04/29/2009
http://heraldsun.southernheadlines.com/durham/4-1148216.cfm
BY MATTHEW E. MILLIKEN
DURHAM -- Can the City of Medicine become a national leader in health?
It can if backers of Durham Health Innovations are to be believed. This comprehensive new project, announced at Tuesday's Durham Health Summit, is meant to assess how health care can be improved here.
Victor Dzau, the president of Duke University Health System, expressed hope that the project will help change the financial basis for health care in this country. "What we want to do is set the example for the country, how this can be done," Dzau said. "And I think [with] the right reform, people will begin to say, wow, you know what? We've got to make sure that we reimburse for those activities so that everybody is healthier, and I think that's coming."
A federal grant and Duke are combining to contribute $1 million to Durham Health Innovations. Over the next seven months, that money will fund a planning effort that is meant to involve the entire Durham community. Participants will include medical researchers, health care providers, the people they treat and the government and nonprofit organizations that serve those people.
At year's end, project leaders will recommend reallocating existing health spending in ways that will improve community health.

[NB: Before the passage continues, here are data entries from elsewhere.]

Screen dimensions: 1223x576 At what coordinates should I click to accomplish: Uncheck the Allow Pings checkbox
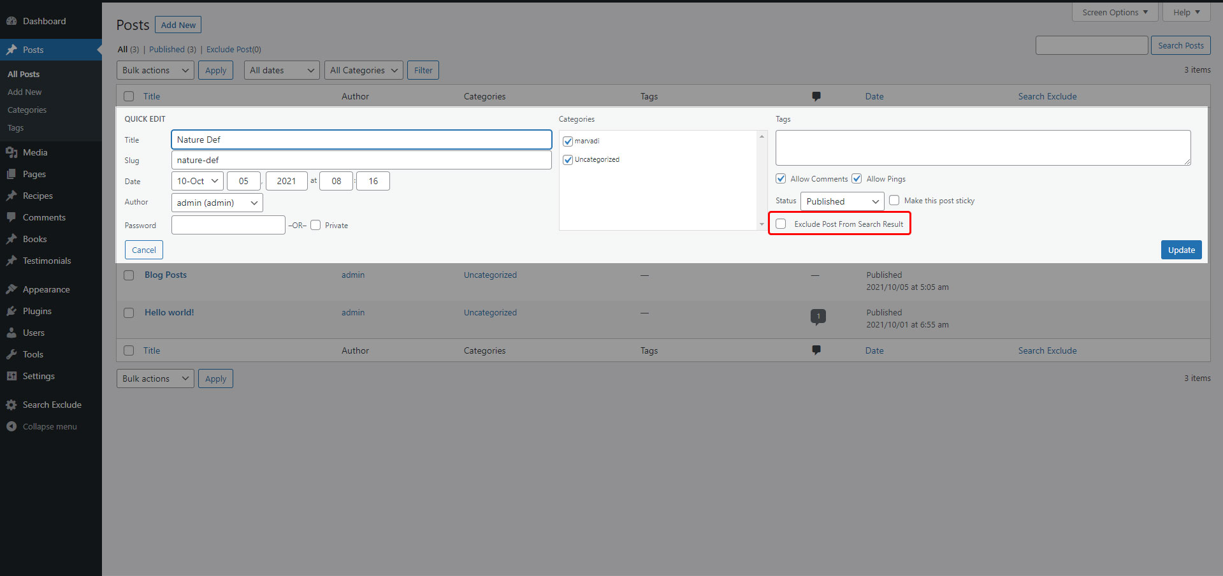tap(857, 178)
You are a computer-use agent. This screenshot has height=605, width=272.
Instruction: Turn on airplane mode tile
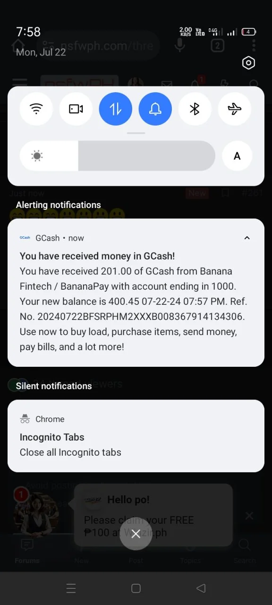234,109
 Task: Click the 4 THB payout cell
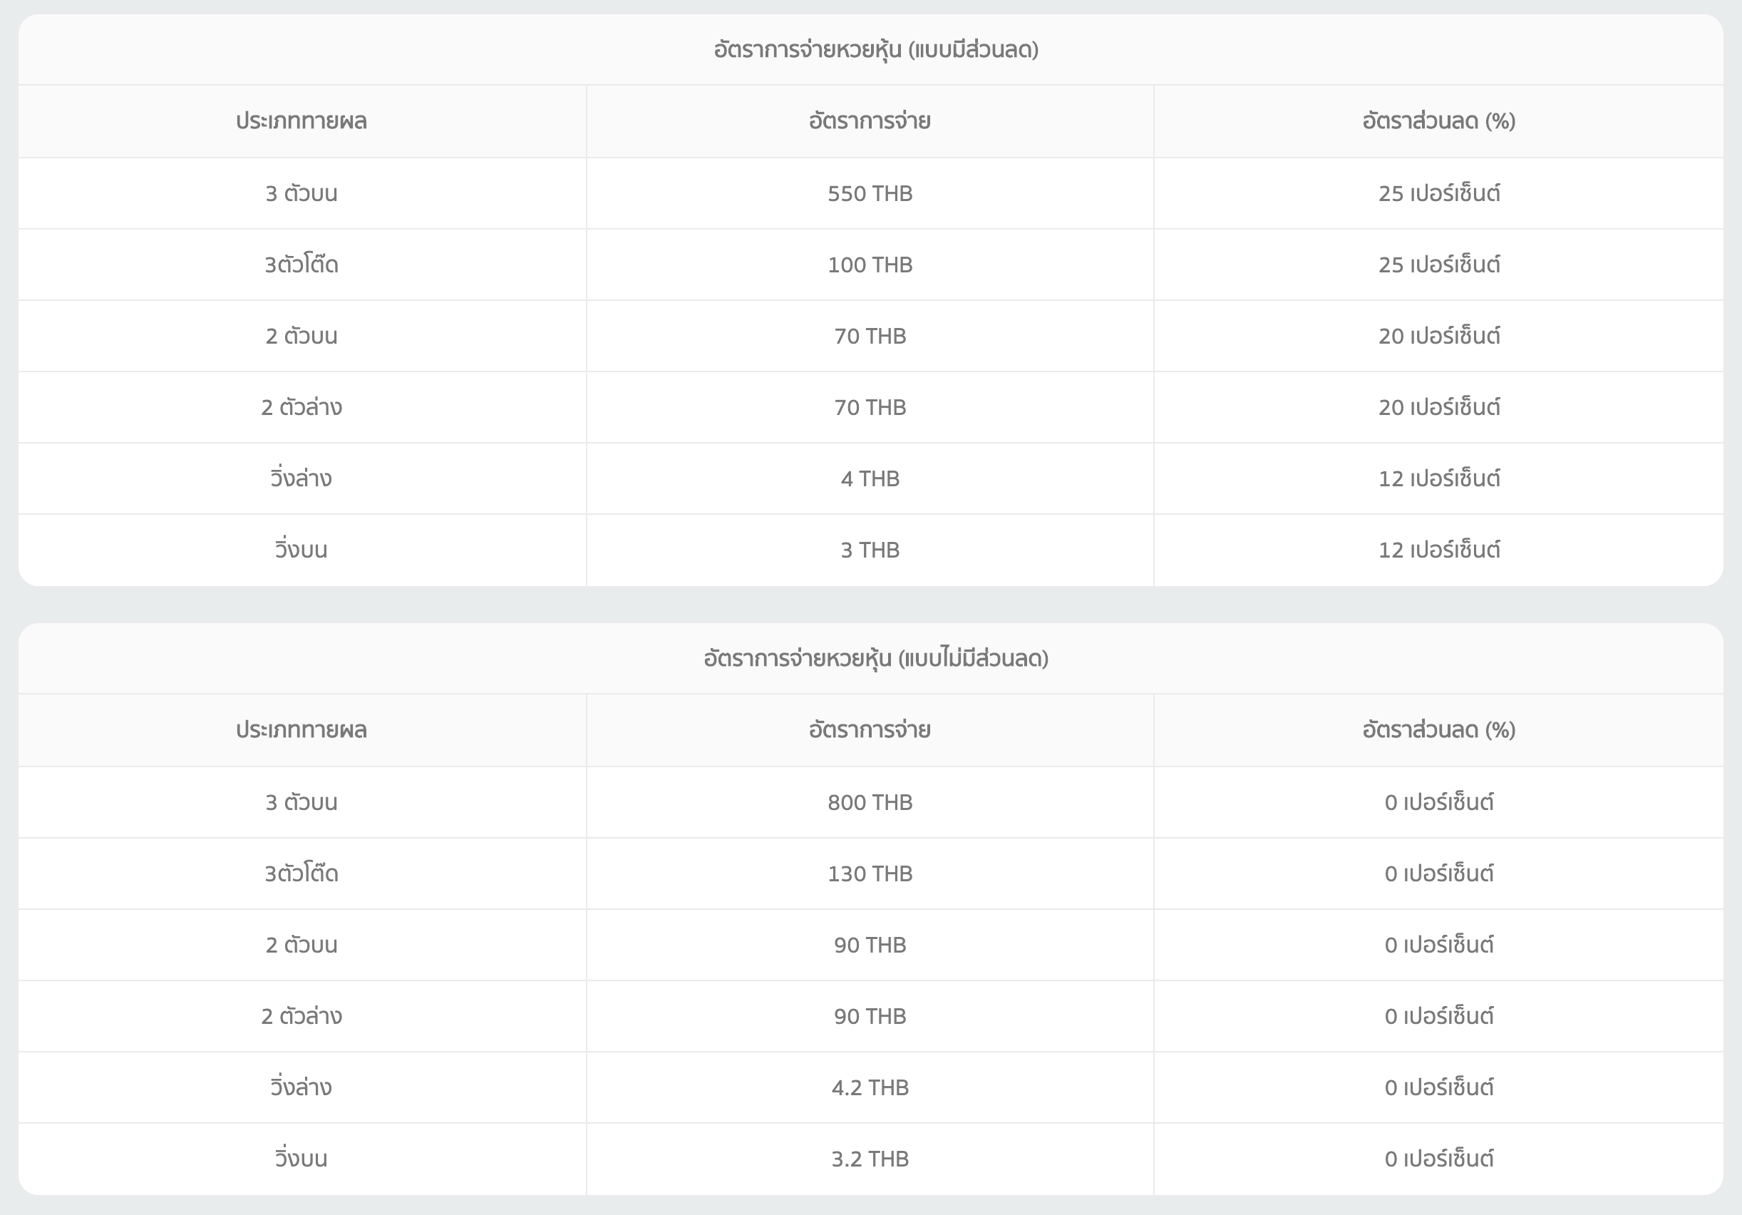coord(869,479)
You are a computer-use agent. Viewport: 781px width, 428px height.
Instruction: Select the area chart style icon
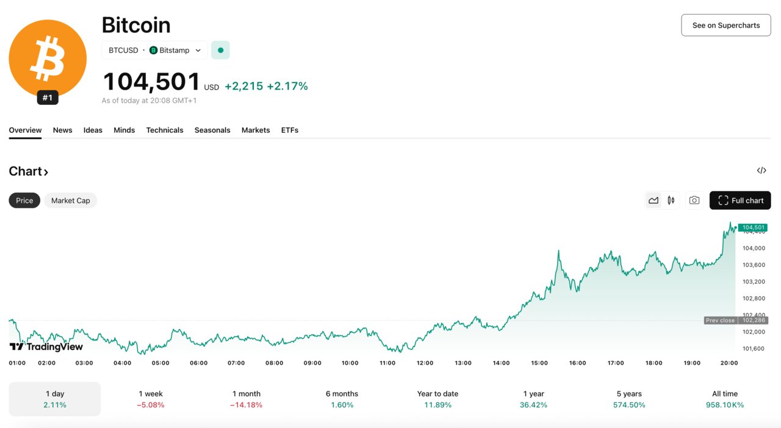pos(653,200)
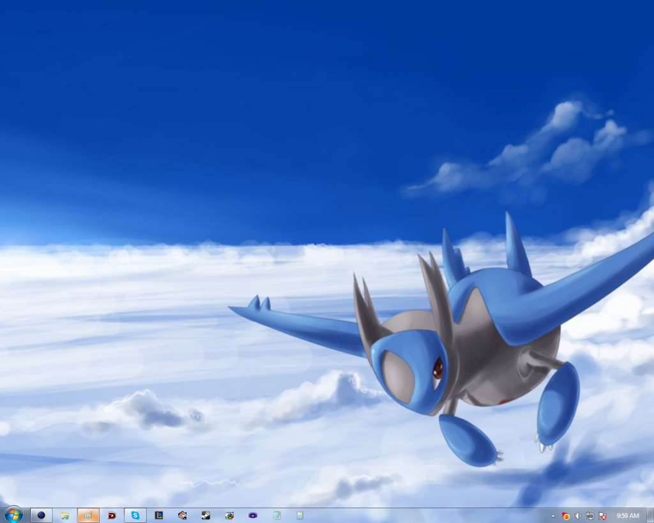
Task: Switch to the Paint application in taskbar
Action: coord(88,515)
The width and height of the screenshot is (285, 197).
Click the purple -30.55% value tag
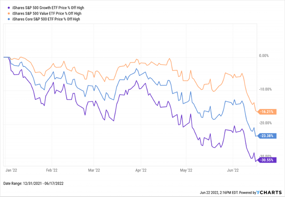pos(268,160)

Robert Califf, a cardiologist and Duke's vice chancellor for clinic research, said that Durham embodies a paradox of American health. "If you want to find the worst health in the United States, go to the biggest academic health centers where the government is putting the most money into biomedical research," he said.
Although some Durham County health indicators are at or below state averages, the county has the state's fifth-highest HIV infection rate. And in many categories, including teenage pregnancy, infant mortality and sexually transmitted diseases, blacks and Latinos have far higher incidences that whites.
The problem, Califf argued, is not the number of health care providers -- Durham has one of the state's best population-to-provider ratios -- or even the amount of spending. It's an expensive, inefficient health care system that often has trouble translating medical breakthroughs into better community health.
Durham Health Innovations will focus on 10 different areas divided among four categories. The life stage projects will cover maternal and prenatal health, teen health and senior health, while the "hard medical" category will deal with heart and circulation diseases, cancer, and asthma and lung diseases.
The lone behavioral health project will involve a collaborative approach to pain management, substance abuse and psychiatric illness. The medical/behavioral crossover category features projects on obesity, diabetes and sexually transmitted diseases.
Lavonia Allison, the chairwoman of the Durham Committee on the Affairs of Black People, said she was excited about Durham Health Innovations. She liked the program's emphasis on quantifying health outcomes as well as its emphasis on bringing health into the community.
"It's extremely important to target where the problems are -- to not wait until people go to institutions of health," Allison said.
Michael Page, the chairman of the Durham Board of County Commissioners, praised Dzau and Duke for sponsoring Durham Health Innovations as well as a variety of other community programs over the last decade.
"What you are really saying to our community is that we care about you and we're not turning our backs to you," Page said during a panel at the end of the health summit.